ELLE entre et tandis que le  petit homme se lève pour sortir à son tour, elle pose son manteau sur une chaise et se campe devant le miroir au-dessus de la cheminée pour arranger sa coiffure.

ELLE, lui tournant le dos et lui parlant dans la glace
Vous n’avez pas trouvé de solution ?

LUI, ton rogue
Figurez-vous que je n’ai pas eu le temps d’y réfléchir, à cause d’un illuminé qui m’a mis la tête à l’envers...

ELLE
Oui, je vois... Un petit marrant, non ? 

LUI
Très drôle. (Il regarde sa montre).
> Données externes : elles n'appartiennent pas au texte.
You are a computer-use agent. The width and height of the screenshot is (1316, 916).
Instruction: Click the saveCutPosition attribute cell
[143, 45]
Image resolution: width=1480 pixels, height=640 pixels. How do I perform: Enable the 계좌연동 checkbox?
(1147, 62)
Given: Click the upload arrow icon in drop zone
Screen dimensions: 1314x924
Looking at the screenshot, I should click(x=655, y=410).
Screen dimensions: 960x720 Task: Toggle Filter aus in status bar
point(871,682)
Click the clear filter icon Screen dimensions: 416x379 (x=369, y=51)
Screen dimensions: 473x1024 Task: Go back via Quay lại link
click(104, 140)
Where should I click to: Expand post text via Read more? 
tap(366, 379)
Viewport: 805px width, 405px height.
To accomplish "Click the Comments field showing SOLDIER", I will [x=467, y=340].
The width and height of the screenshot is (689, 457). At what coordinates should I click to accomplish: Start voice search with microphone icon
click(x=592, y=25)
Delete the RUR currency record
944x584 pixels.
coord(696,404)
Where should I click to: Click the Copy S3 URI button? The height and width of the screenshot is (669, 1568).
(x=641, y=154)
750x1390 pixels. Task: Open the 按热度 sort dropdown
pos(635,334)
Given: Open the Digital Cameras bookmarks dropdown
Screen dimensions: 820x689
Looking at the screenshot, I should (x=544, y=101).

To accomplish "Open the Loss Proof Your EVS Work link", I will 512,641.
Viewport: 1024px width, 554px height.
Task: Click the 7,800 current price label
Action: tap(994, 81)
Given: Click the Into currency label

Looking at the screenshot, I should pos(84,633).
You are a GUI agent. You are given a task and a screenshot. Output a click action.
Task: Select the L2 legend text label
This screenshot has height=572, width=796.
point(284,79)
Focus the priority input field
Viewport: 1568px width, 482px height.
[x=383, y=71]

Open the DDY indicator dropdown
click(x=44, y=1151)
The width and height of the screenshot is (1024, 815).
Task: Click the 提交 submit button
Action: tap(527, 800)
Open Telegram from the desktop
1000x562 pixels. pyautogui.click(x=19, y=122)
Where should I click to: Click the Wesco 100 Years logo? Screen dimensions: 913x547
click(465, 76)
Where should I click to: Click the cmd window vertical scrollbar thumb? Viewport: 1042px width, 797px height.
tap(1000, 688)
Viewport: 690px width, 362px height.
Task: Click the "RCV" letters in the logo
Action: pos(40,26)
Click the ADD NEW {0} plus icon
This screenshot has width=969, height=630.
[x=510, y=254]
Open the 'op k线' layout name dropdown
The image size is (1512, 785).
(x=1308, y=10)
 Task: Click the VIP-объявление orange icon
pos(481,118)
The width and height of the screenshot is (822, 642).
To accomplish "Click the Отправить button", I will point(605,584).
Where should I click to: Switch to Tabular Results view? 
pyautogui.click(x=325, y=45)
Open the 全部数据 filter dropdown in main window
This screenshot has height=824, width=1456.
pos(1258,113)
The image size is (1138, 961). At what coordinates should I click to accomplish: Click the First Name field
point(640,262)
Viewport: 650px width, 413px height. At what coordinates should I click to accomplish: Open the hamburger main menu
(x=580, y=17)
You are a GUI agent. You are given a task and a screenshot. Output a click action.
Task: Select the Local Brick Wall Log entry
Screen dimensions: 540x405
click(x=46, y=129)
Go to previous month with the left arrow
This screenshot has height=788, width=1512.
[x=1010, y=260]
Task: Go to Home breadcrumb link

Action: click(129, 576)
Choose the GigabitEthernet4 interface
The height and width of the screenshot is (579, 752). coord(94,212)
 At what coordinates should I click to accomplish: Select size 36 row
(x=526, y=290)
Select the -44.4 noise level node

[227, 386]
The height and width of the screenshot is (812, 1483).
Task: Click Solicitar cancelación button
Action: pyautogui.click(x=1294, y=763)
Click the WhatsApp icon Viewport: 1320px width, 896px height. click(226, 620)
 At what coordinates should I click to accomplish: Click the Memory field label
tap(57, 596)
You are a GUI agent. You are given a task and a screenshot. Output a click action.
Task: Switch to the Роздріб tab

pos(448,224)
Je suis en pleine déroute. J’ai rendez-vous avec un client dans cinq minutes.

ELLE, se retournant pour prendre son manteau
Je peux vous avancer, si vous voulez...
Il la regarde.

LUI
Vous feriez ça ?

ELLE, distante, tout en enfilant son manteau
Je vous vois si...désemparé.  Ma voiture est au garage, l’immeuble,en face.  On y va.

Ils atteignent la porte du fond et s’arrêtent soudain face à face.

LUI, l’air pénétré
Vraiment, je...

ELLE  les yeux dans ses yeux
Je vous en prie.

ELLE passe devant lui et ils sortent.

(A suivre)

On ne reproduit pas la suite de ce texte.